Nothing but the lines from the one containing "Toggle the grid view button in sidebar" through the end of the data should be retyped, exactly as they stand, and pictures should not be retyped.

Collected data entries
%%

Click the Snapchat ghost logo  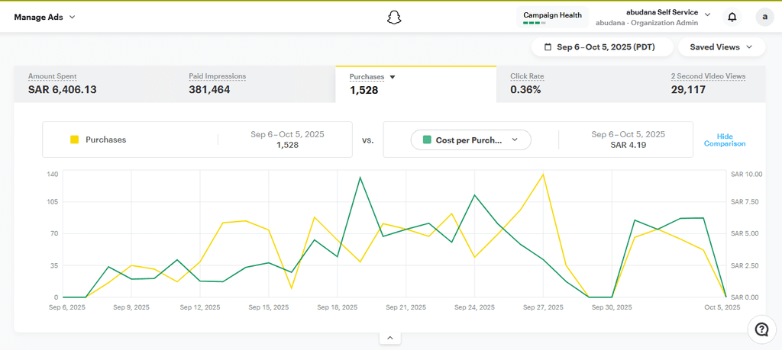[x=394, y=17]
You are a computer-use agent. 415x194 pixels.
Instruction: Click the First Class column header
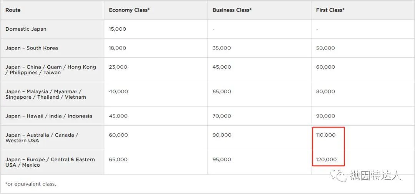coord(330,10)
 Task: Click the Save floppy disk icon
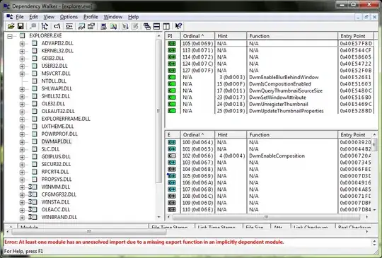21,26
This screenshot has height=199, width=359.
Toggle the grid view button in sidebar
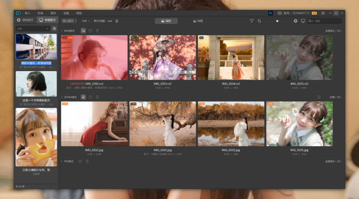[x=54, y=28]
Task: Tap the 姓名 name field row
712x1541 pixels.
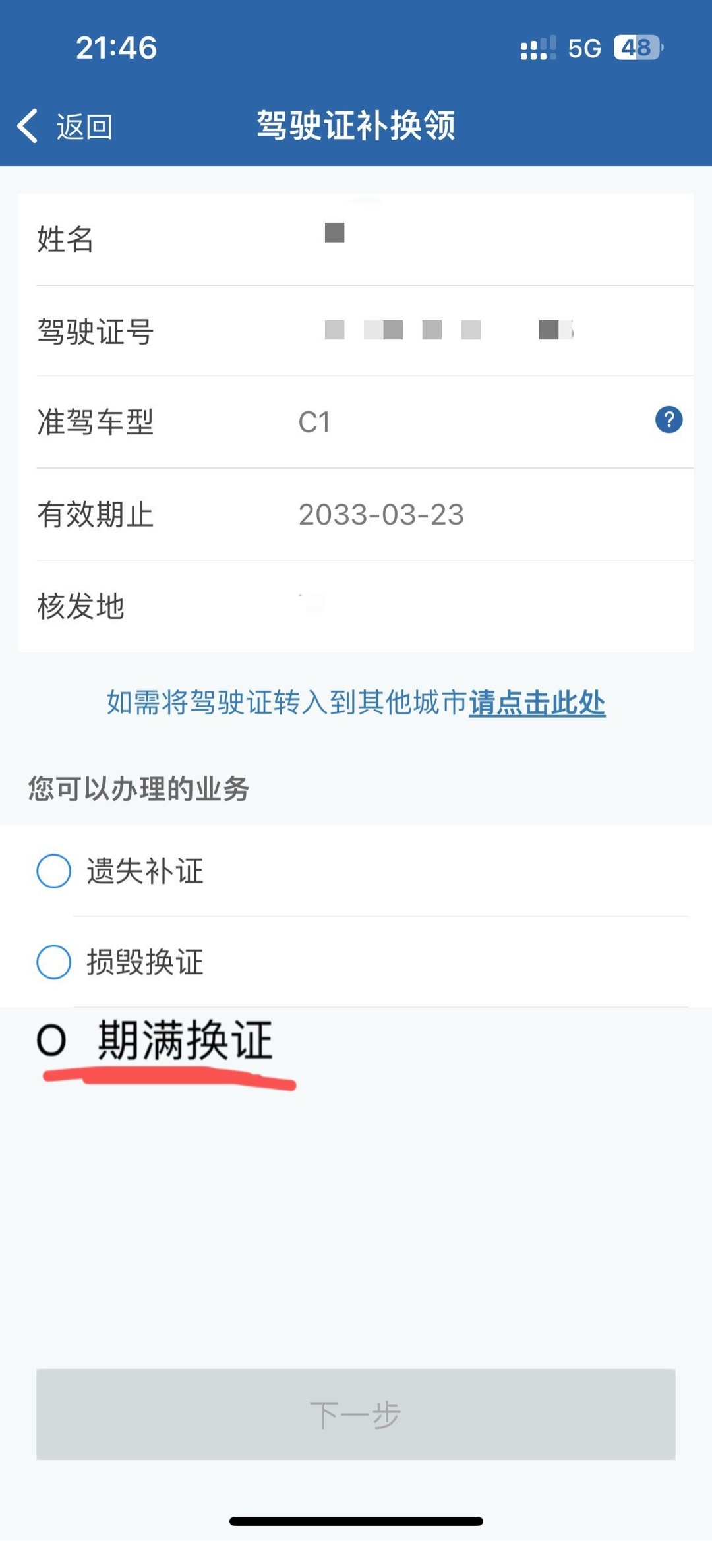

%%

→ Expected output:
Toggle the grid view button in sidebar
[x=54, y=28]
Task: Tap the 姓名 name field row
712x1541 pixels.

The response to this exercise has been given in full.